> _Problem description_
Copy all the lines of the data that include the word "agent".

> _Records for processing_
● ● ●

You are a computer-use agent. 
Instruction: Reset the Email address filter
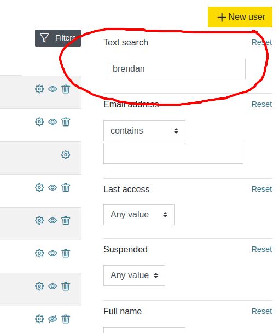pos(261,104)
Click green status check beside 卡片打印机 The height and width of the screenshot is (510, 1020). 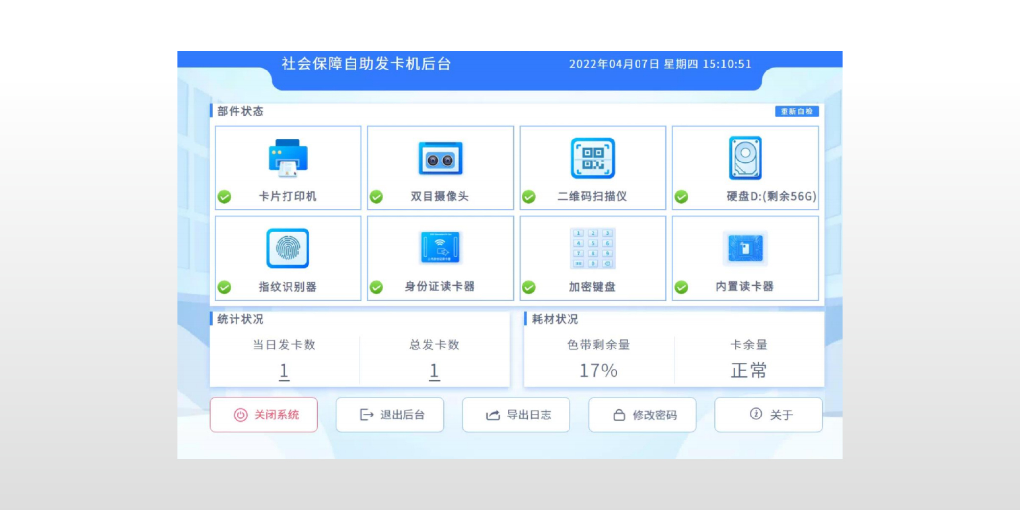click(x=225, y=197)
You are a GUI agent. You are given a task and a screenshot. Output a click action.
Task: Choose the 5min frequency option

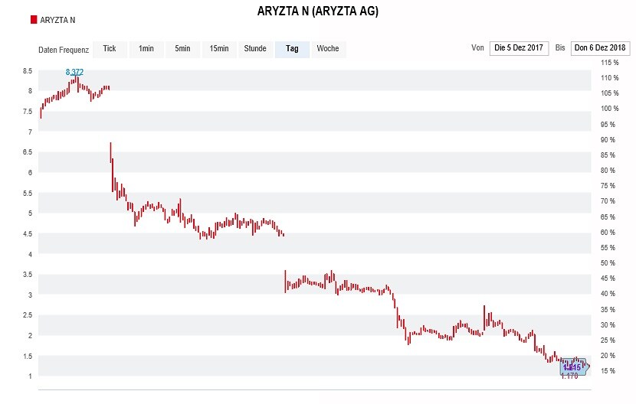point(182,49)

● ● ●

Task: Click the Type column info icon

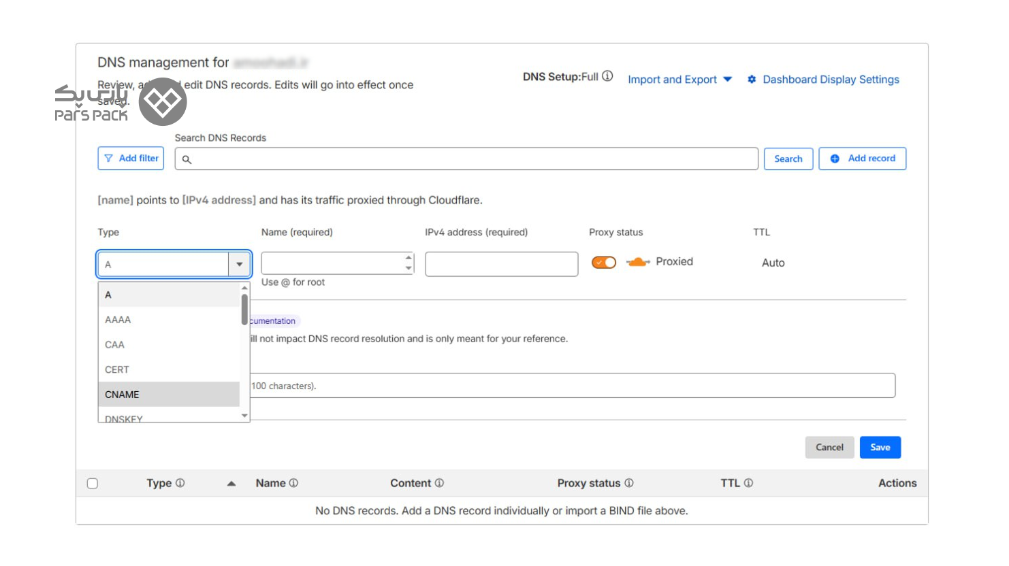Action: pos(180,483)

● ● ●

> _Result_
You are a computer-use agent. 
You are a GUI agent. You are given a task and a screenshot. Output a click action.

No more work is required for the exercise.